Please output only the lines running from the one that contains "Given: Open Files and Folders page" through the last line of the data below, exactly as they stand, with no pictures.

§ Pixel coordinate grounding data

┌──

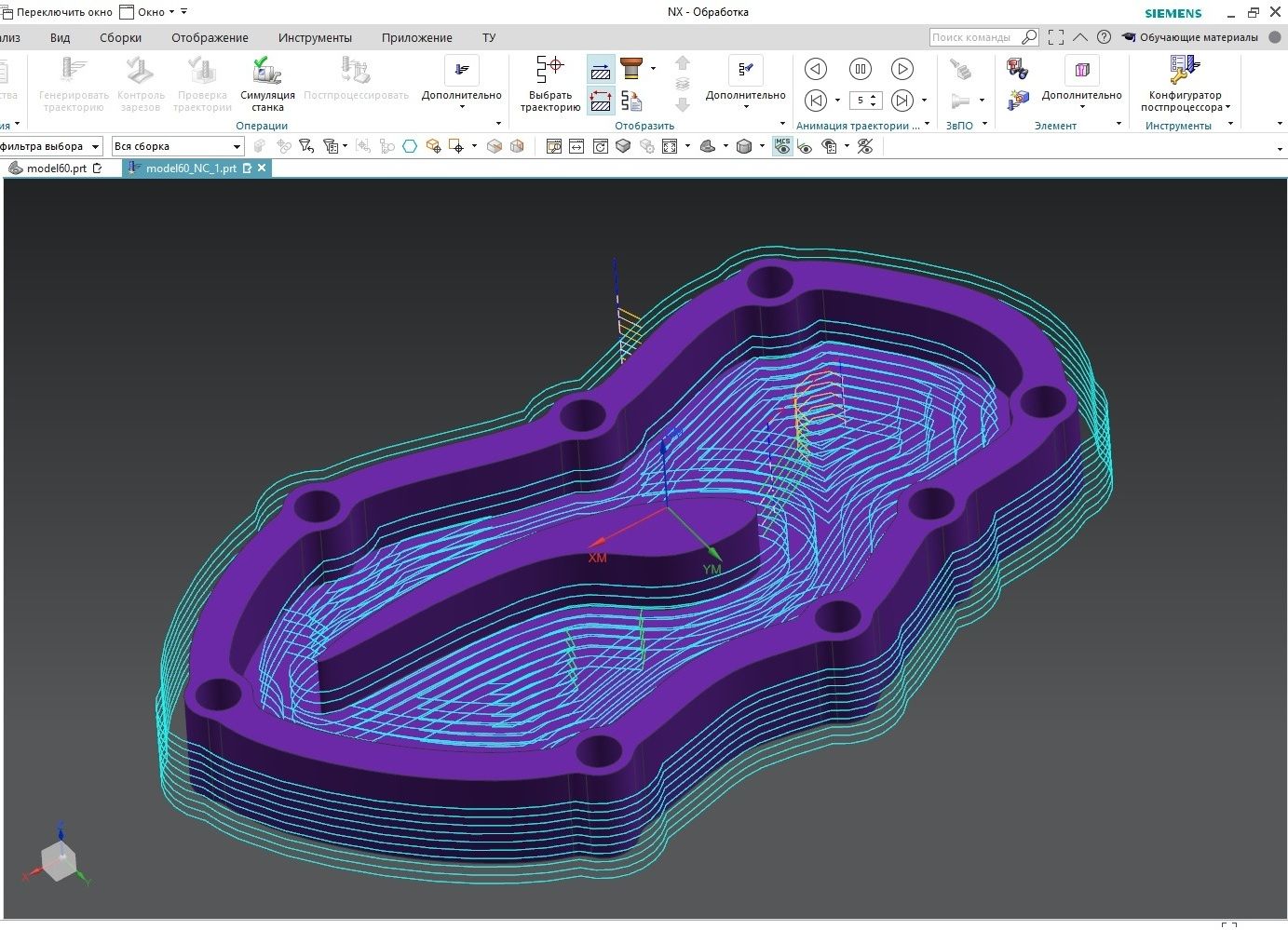
Task: Expand the Вся сборка selection scope dropdown
Action: (237, 146)
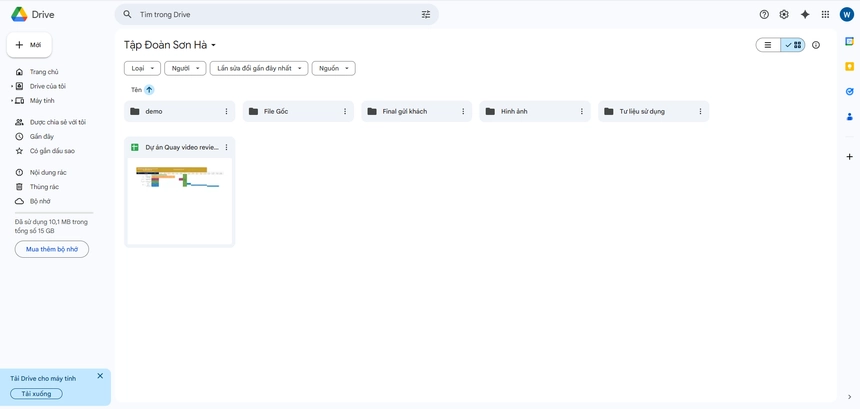Show folder details info icon

coord(816,45)
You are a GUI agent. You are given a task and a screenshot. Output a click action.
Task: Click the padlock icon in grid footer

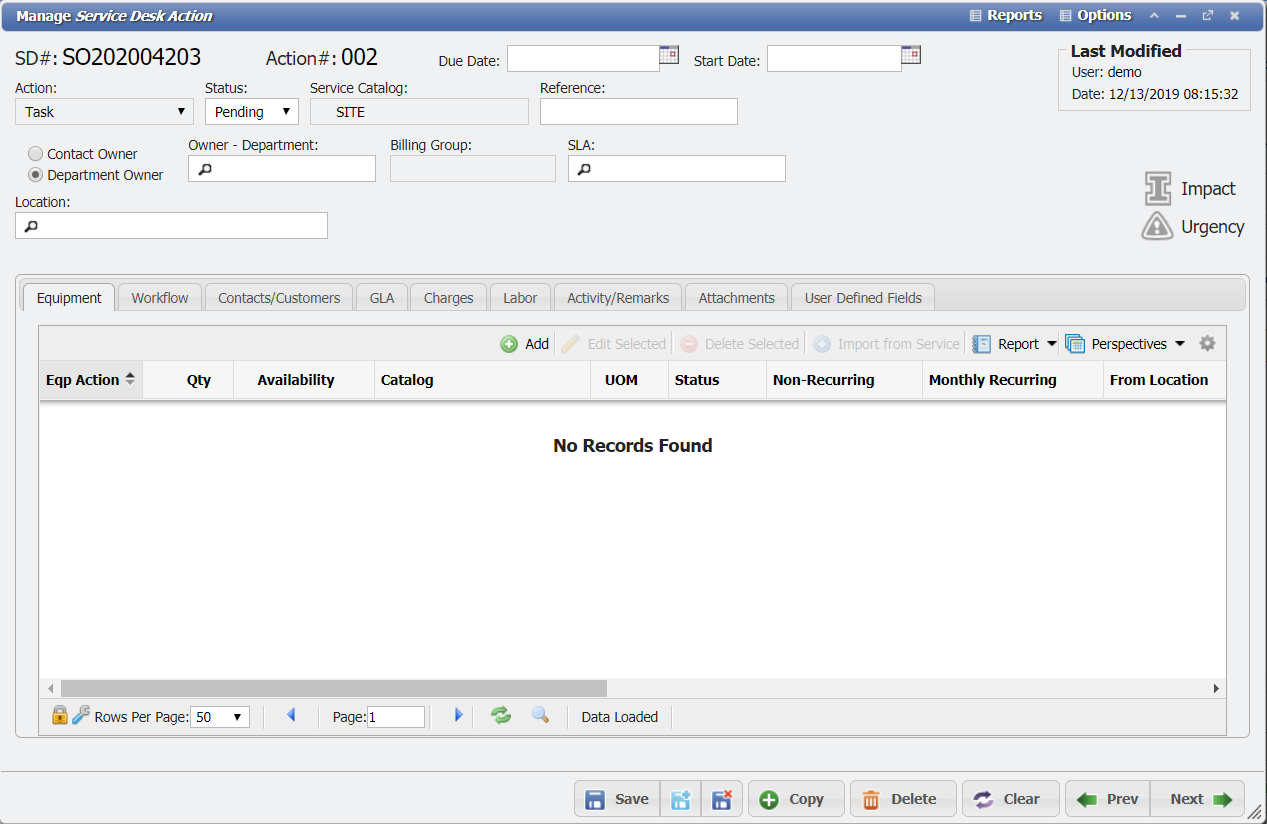point(59,715)
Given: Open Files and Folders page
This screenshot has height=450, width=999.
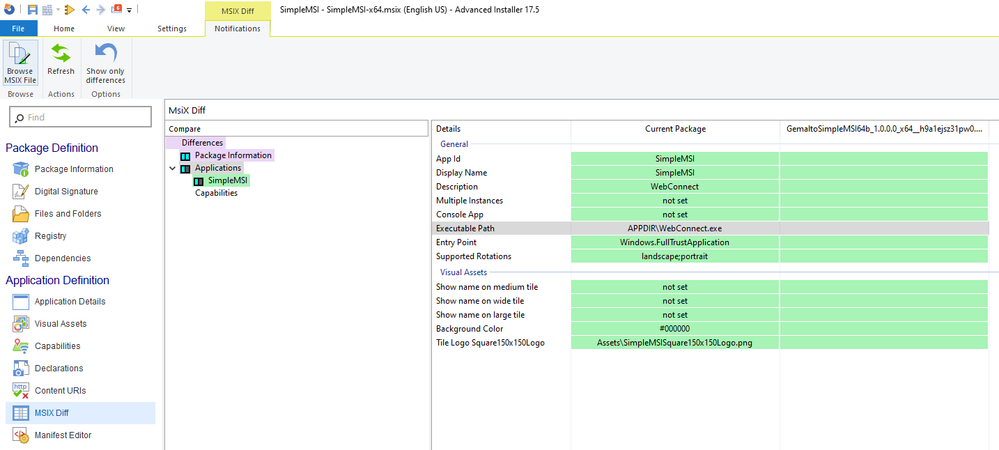Looking at the screenshot, I should (x=68, y=214).
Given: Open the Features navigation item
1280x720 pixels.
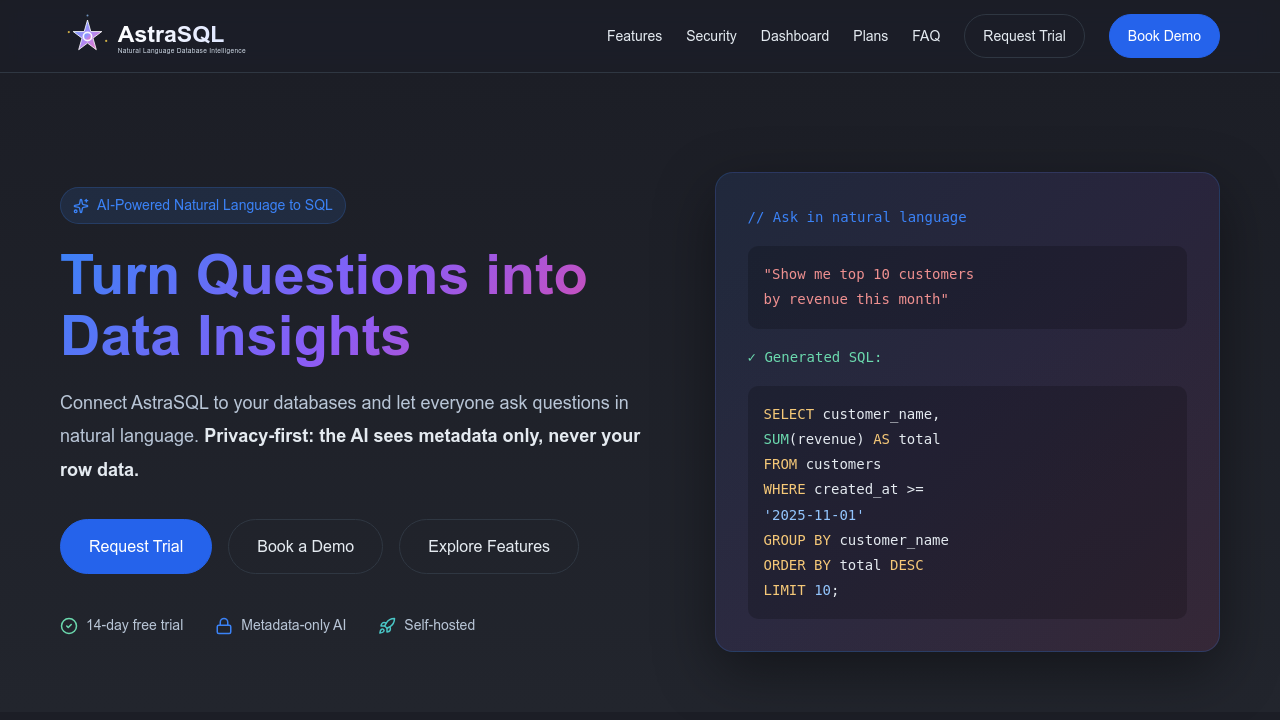Looking at the screenshot, I should tap(634, 36).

└──

§ Exercise result
Given: Open Files and Folders page
This screenshot has height=450, width=999.
Looking at the screenshot, I should (x=68, y=214).
Given: Open the Features navigation item
1280x720 pixels.
Looking at the screenshot, I should tap(634, 36).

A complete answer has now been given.